Bundle Rebalancing

Bundle DAO
2 min readJun 6, 2021

What is Rebalancing?

Rebalancing is the act of adjusting a given portfolio’s distribution of underlying assets. This is a common and important risk mitigation strategy in portfolio management; one especially important to indices with set asset weightings.

While many other protocols tout the ability of a portfolio to be actively rebalanced, the approach used typically involves allowing active and unconstrained swaps against the portfolio as a liquidity pool. The unspoken issue here, however, is that rebalancing may end up being detrimental to a portfolio as it will introduce impermanent loss. Funds should be treated as such, not as an AMM given the inherent risks should the underlying assets not be perfectly correlated.

Our Solution

Instead of always allowing unconstrained swaps, we’re introducing a new approach that enables continuous rebalancing while constraining earnings of arbitrageurs.

All swaps will be constrained behind a “Rebalancer” contract, which controls who can rebalance, and routes all swaps through the pool. This architectural choice grants us the capacity to improve upon rebalancing procedures, and even introduce entirely new swap functionality!

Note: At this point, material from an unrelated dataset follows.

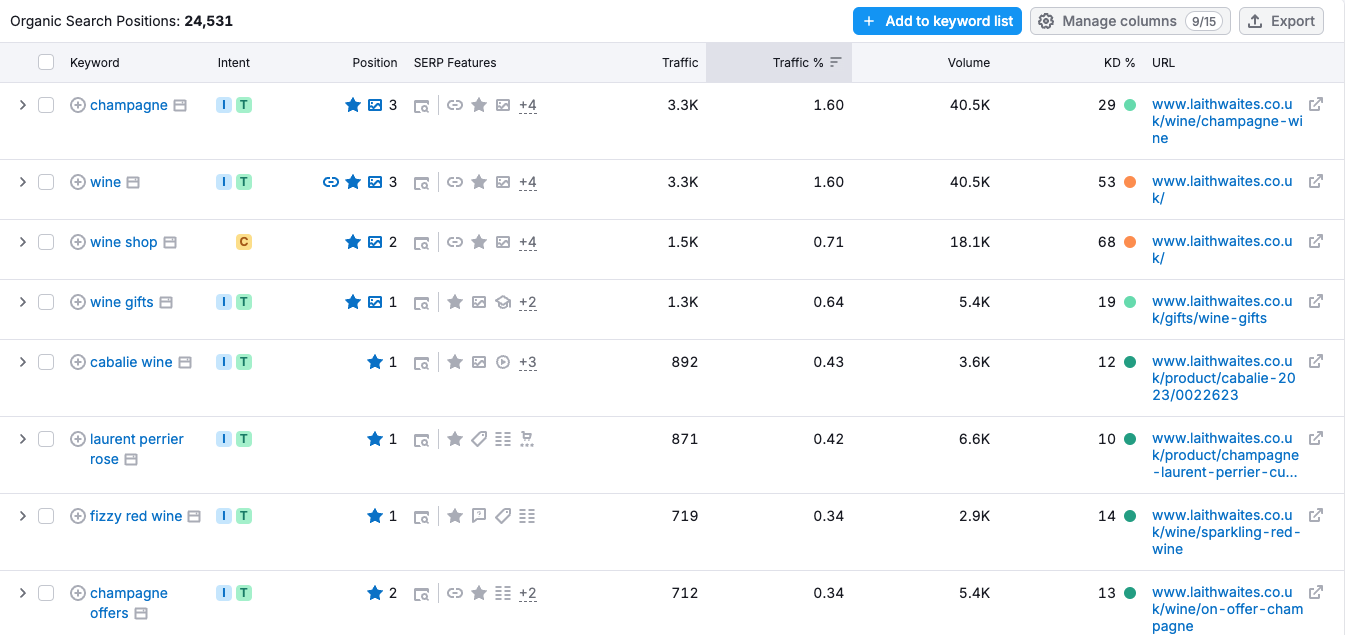Click the FAQ SERP feature icon on "fizzy red wine"
Image resolution: width=1345 pixels, height=635 pixels.
479,515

The essence of our solution, however, is as follows:

  1. The rebalancer must have a set “peg” token, to which we want to measure the portfolio value. This will typically be a secure stablecoin such as BUSD.
  2. If a given portfolio is open for rebalancing (may be continuous or configurable via internal functionality to constrain swaps), an individual may call the Rebalancer contract to swap BUSD for a desired token on an external DEX, the contract will swap for the target token in the pool, and the output will once again be converted to BUSD through an external DEX.
  3. If the output BUSD is less than the input, the contract will revert. If the operation was profitable, the contract will keep a fixed percentage of the profits for the pool, effectively constraining arbitrage profits on rebalancing.

This procedure introduces incredible flexibility into how portfolios are rebalanced. This, for instance, allows us to introduce the inverse operation allowing us to arbitrage external exchanges and pocket profits from the trade, effectively allowing external actors to use pool liquidity for no-risk arbitrage trades!

Additionally, this allows us to directly introduce the concept of BDL as an insurance token, where a single-sided BDL pool can be provided to grant a small profit to rebalancers for their effort in supporting the protocol, while keeping all arbitrage profits in the pool.

In summary, this approach tightly constrains the concept of impermanent loss during rebalancing, while introducing powerful new earning opportunities for the pool and individual users.